● WORK TO DO
Print the lines below verbatim, leaving out the pictures.

Dataset excerpt
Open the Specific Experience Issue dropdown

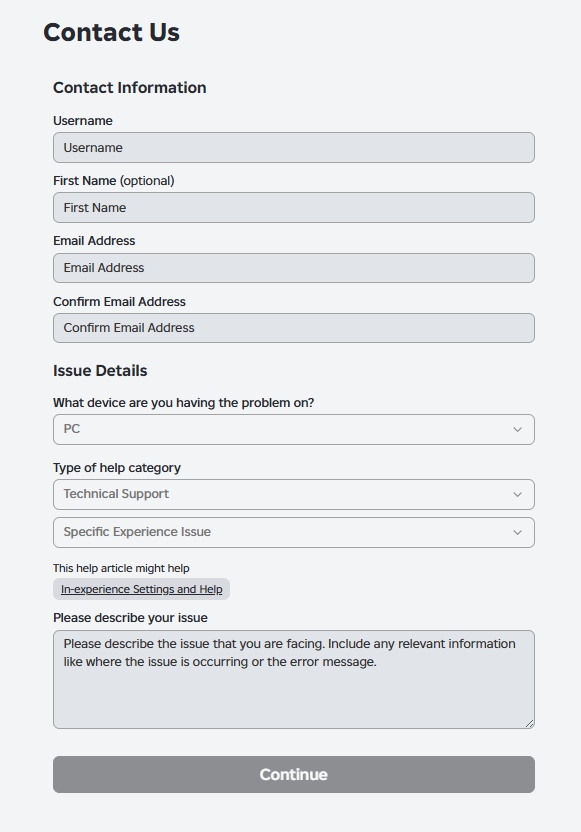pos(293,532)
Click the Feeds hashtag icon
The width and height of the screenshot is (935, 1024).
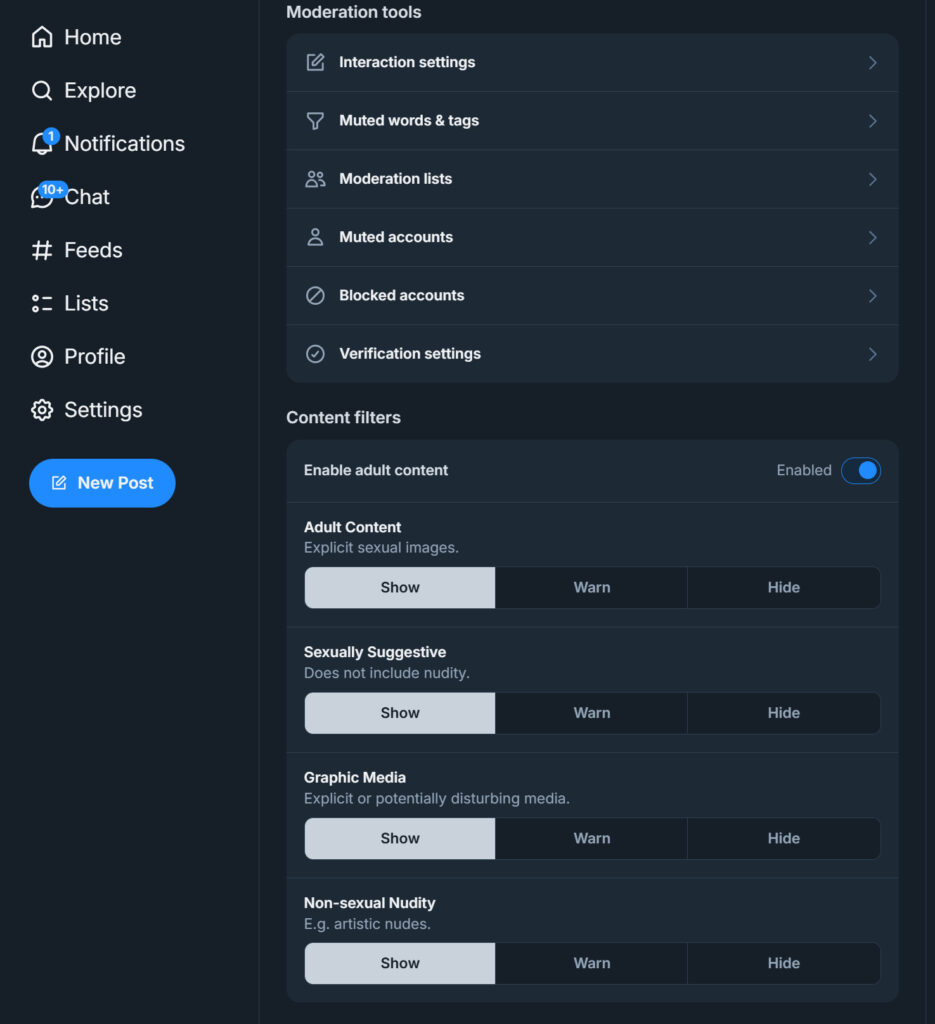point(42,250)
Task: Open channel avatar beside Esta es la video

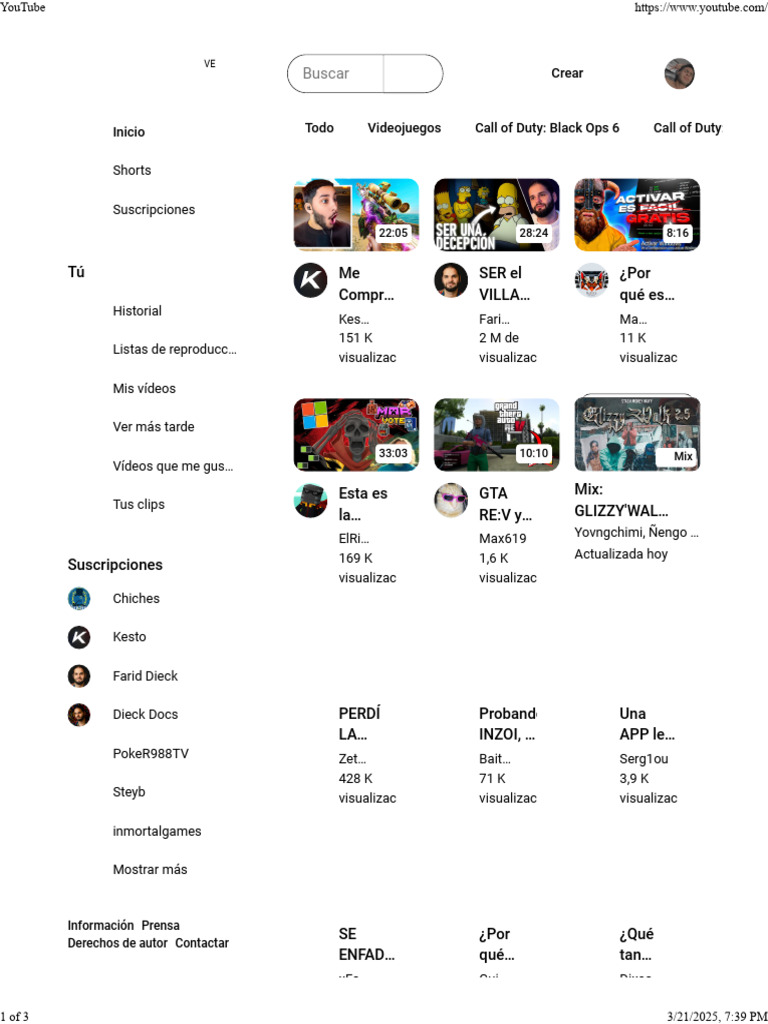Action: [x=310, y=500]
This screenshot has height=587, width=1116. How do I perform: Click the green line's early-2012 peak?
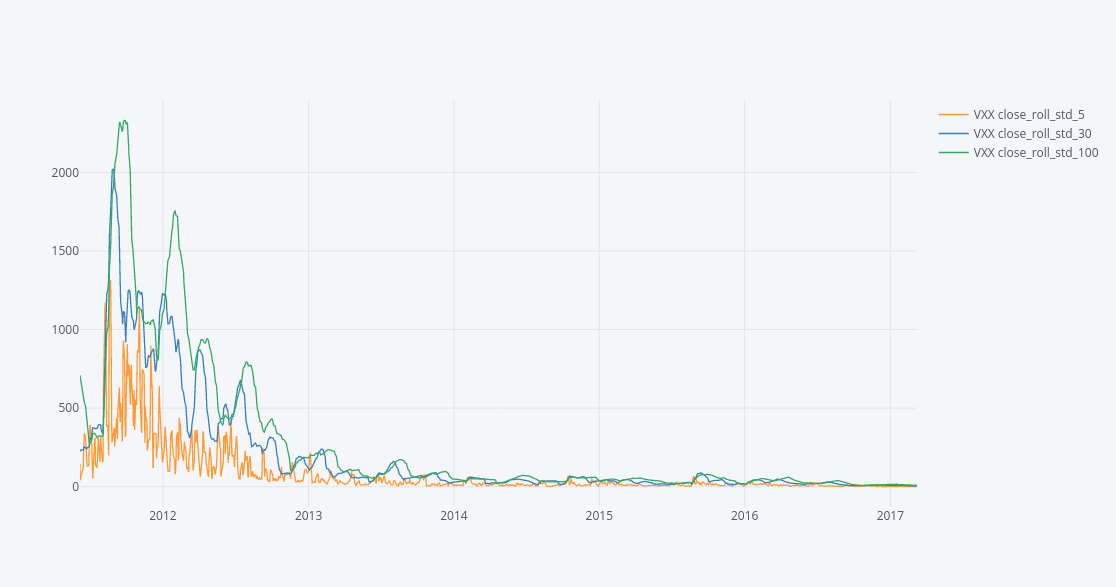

● THE RESULT
Open the Specific Experience Issue dropdown

pos(293,532)
Click the Feeds hashtag icon
The width and height of the screenshot is (935, 1024).
point(42,250)
Task: Open channel avatar beside Esta es la video

Action: [x=310, y=500]
This screenshot has height=587, width=1116. How do I perform: Click the green line's early-2012 peak?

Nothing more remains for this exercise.